WHAT IS REQUIRED:
The answer must be a single number: how many lines of the records below contain "agent".
------ DATA FOR THIS EXERCISE
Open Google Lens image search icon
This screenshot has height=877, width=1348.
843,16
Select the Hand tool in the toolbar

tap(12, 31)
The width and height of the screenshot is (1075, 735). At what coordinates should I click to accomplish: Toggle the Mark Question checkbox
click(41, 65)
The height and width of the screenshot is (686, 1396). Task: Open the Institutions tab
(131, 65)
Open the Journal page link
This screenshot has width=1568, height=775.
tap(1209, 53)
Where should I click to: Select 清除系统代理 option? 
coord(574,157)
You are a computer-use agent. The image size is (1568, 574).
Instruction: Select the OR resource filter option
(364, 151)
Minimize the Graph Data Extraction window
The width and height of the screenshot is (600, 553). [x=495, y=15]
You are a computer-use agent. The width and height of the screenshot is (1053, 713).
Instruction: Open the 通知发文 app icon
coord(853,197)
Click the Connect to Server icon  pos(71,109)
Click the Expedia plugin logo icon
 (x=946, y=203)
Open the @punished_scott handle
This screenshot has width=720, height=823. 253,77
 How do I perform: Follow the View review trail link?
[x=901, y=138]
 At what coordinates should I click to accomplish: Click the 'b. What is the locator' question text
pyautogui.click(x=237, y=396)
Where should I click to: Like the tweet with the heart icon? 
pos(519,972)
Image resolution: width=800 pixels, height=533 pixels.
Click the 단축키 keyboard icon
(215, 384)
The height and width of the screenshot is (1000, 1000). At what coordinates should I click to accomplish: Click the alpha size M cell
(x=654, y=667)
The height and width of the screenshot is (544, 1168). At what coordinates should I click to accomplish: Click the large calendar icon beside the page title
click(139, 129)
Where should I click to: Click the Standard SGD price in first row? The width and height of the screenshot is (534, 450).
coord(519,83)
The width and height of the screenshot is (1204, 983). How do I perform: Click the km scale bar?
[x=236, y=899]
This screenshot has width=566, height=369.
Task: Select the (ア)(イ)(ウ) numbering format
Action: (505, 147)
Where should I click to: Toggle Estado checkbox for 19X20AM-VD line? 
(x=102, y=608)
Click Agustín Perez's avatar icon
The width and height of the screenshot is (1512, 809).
------------
RESPONSE:
2